_Study text:_
↓

I’m listing all those horrendous factors to prevent being judged us too harshly for what we did…especially since we never did anything like it again in our academic or professional careers.
We completed this lab in three phases:
Phase One: We spent several sessions in the lab to gather the data, including time outside of class thanks to repeated moments where the equipment seemed destined to enter its death throes.
Phase Two: We prepared the report following all of best practices. Data was initialed and dated, each section was concise, well written and informative, every “I” was dotted, every “t” was crossed, and it was formatted to be pleasing to the eye.
Phase Three: We swapped the headers on the two data sheets, since the “insulated” tank cooled visibly faster than the tank that didn’t have a moth eaten old sponge slapped onto it with scotch tape and spit.
Brian and I entered the lab on the borderline of depression the weeks we worked on the final assignment. We had to use the same rusty old tank, the same sporadically functioning wires, and the same in dire need of a “no resuscitation” clause computer to run a feedback loop with the antique temperature probe and a similarly aged to imperfection heating coil.
This wasn’t the worst part.
We had to run the program in the lab and have the Teaching Assistant see the completed program on the screen, since the machines we used weren’t compatible with any printer invented after the Kennedy administration. That meant the disaster had to function for a full hour DURING CLASS.
It took an interminable and interminably frustrating time, yet again, just to locate enough wires for the whole set up that could actually carry current, if you didn’t look at them too hard.
Multiple attempts at running the loop ended in despair and profanity as the antediluvian computer tried to commit suicide by going to the black screen of death with green wiggles. (Yeah, we didn’t even rate machines that could “blue screen of death.”)
After myriad trials and failures, the precariously tuned system looked to be holding its pitiful self together.

↑

_Data segment:_

↓

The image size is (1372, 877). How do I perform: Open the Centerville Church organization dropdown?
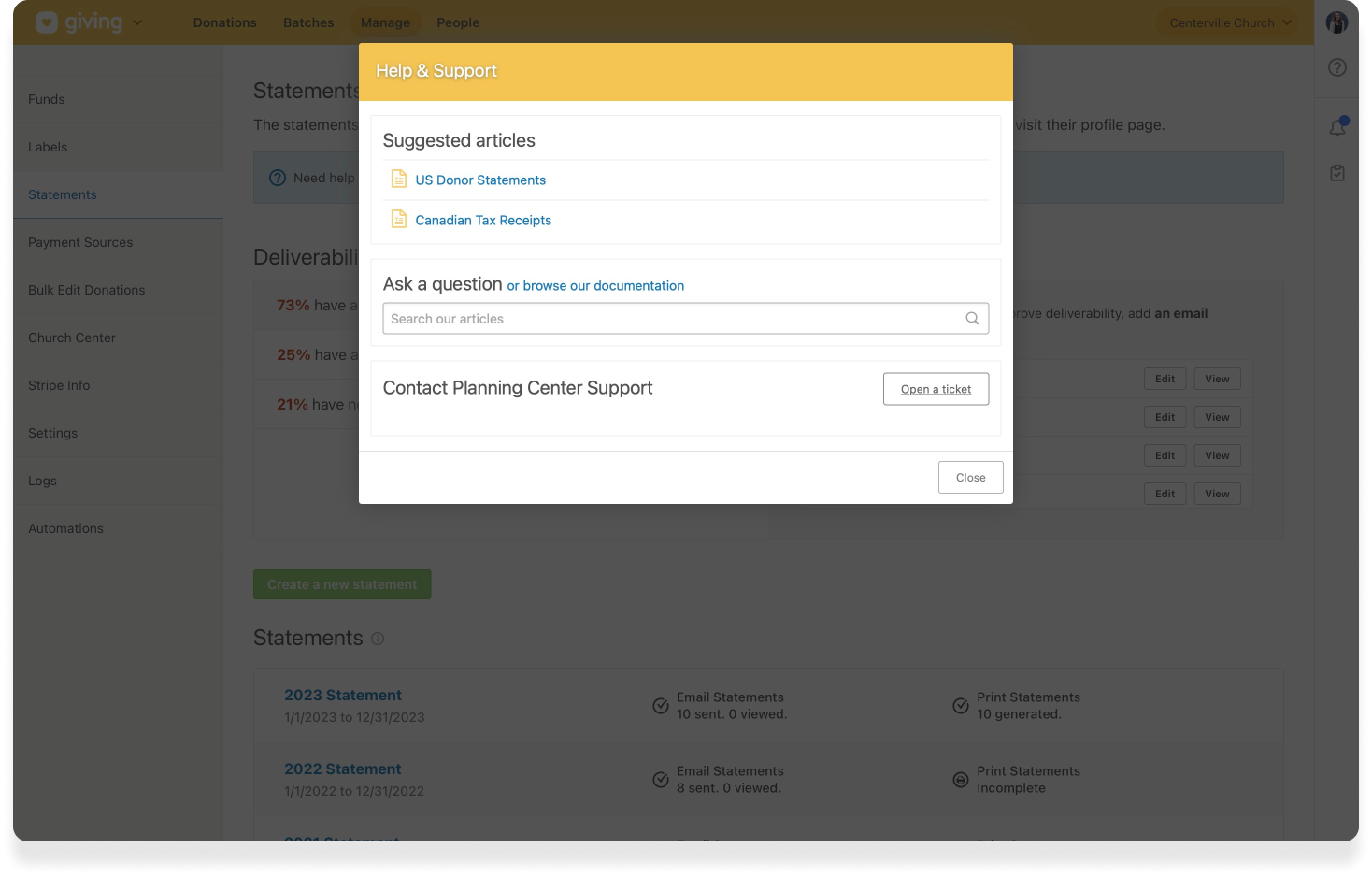(x=1229, y=22)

↑

_What to do:_
**1)** Translate this sentence from the lab story into Spanish: "This wasn’t the worst part."
**2)** Write out the stretch of the lab story from "We completed this" through "to the eye.", with "report" swapped for "write-up".

_Responses per task:_
**1)** Esta no fue la peor parte.

**2)**
We completed this lab in three phases:
Phase One: We spent several sessions in the lab to gather the data, including time outside of class thanks to repeated moments where the equipment seemed destined to enter its death throes.
Phase Two: We prepared the write-up following all of best practices. Data was initialed and dated, each section was concise, well written and informative, every “I” was dotted, every “t” was crossed, and it was formatted to be pleasing to the eye.